El minotauro obedeció de mala gana, y al punto Targonne entró en su mente. Tuvo la visión de nubarrones tormentosos, vientos violentos, aguaceros. Una figura salió de la tormenta y empezó a caminar hacia él. La figura era una chica con la cabeza afeitada y ojos ambarinos. Aquellos ojos se prendieron en los de Targonne y un rayo cayó delante de él.

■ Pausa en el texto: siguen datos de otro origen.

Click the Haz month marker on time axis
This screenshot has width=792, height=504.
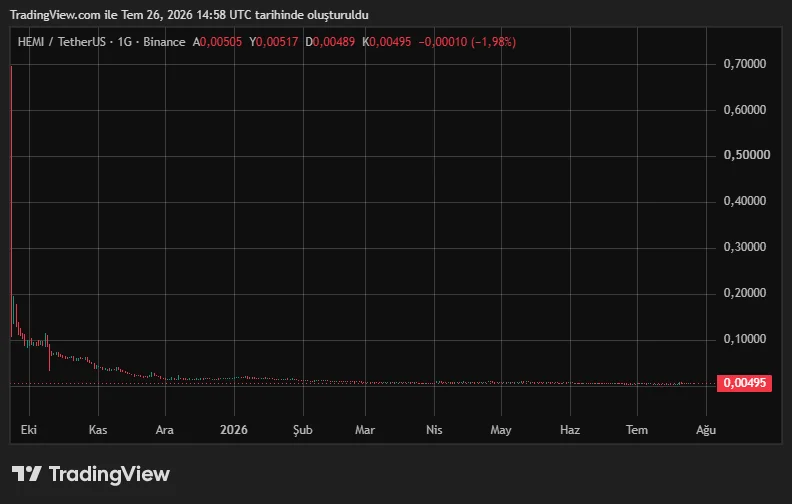(x=570, y=430)
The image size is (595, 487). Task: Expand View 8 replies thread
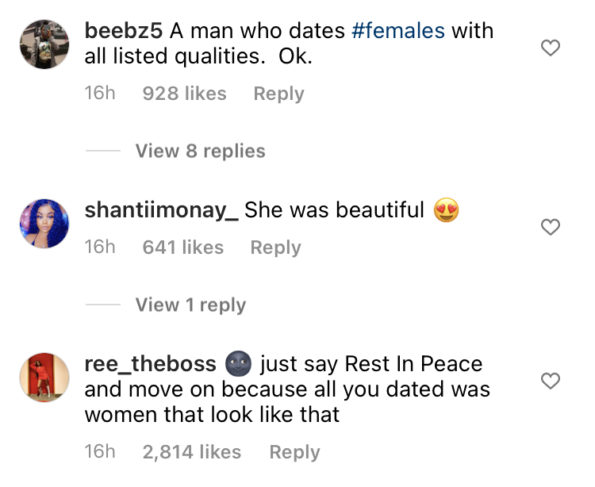pyautogui.click(x=200, y=151)
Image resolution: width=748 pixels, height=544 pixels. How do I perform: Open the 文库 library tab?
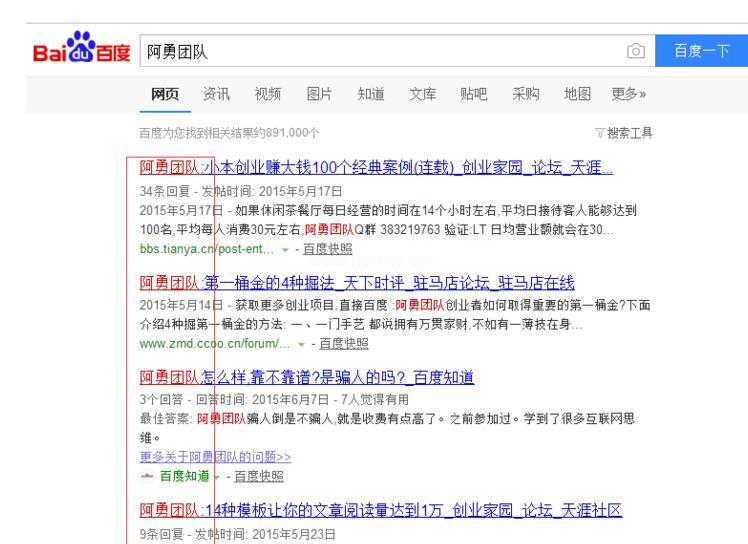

Se produjo un estallido de luz blanca, deslumbrante, y se quedó cegado durante unos segundos, parpadeando para aclararse la vista. Cuando por fin pudo volver a ver, contempló el desierto valle de Neraka, los negros monolitos, brillantes por la lluvia, y la tormenta alejándose tras las montañas. Por más que lo intentó, Targonne no consiguió penetrar más allá de aquella cordillera, no logró salir de aquel maldito valle. Apartó su mente de la de Galdar.
—¿Cómo has hecho eso? —demandó, mirando ceñudo al minotauro.
—¿Hacer qué, milord? —protestó Galdar, obviamente sorprendido. Su extrañeza era real, no fingida—. No me he movido del sitio, señor.
Targonne gruñó. El minotauro había sido siempre un bicho raro. Sacaría más de un humano. Se volvió hacia el capitán Samuval; no le había hecho gracia encontrar a ese hombre entre los oficiales que habían salido a recibirlo. Samuval había sido un caballero en otro tiempo, pero luego había renunciado o lo habían expulsado, no lo recordaba bien, aunque lo último era lo más probable. Samuval no era más que un mercenario arrastrado que dirigía a su propia compañía de arqueros.
—Capitán Samuval —dijo Targonne dando un desagradable tonillo al bajo rango, y a continuación penetró en la mente del guerrero.
Andanada tras andanada de flechas surcaron el aire con el feroz zumbido de mil avispas. Las flechas dieron en el blanco, traspasaron armaduras y cotas de malla negras, atravesaron gargantas y derribaron caballos. Sonaron los gritos de los moribundos, espantosos, y las flechas siguieron cayendo y los cadáveres empezaron a amontonarse, obstruyendo el paso de manera que los que iban detrás se vieron obligados a dar media vuelta y enfrentarse al enemigo, que casi había salvado el paso, a punto de alzarse con una gloriosa victoria.
Una flecha se disparó contra él, contra Targonne. Voló certera, hacia su ojo. Intentó esquivarla, huir, pero no podía moverse. El proyectil atravesó su ojo y llegó al cerebro; el violento y repentino dolor le hizo llevarse las manos a la cabeza, convencido de que el cráneo iba a estallarle. La sangre le nubló la vista, y, mirara donde mirase, todo tenía un velo rojo.
El dolor desapareció rápidamente, tanto que Targonne se preguntó si no lo habría imaginado. Al encontrarse con las manos en la cabeza, hizo como si estuviera apartándose el cabello de la cara e intentó nuevamente escudriñar la mente de Samuval. Sólo vislumbró sangre.
Trató de contener el flujo, de aclarar la visión, pero la sangre siguió manando alrededor y, finalmente, se dio por vencido. Parpadeó, experimentando la extraña sensación de que tenía los párpados pegados, y asestó una mirada iracunda a ese irritante capitán, buscando alguna señal que indicara que el hombre no era lo que parecía, un simple soldado normal y corriente, sino un hechicero astuto y muy inteligente, un Túnica Gris o místico renegado que se ocultaba bajo ese disfraz. Los ojos del capitán eran de los que seguían el vuelo de la flecha hasta que ésta daba en el blanco. Nada más.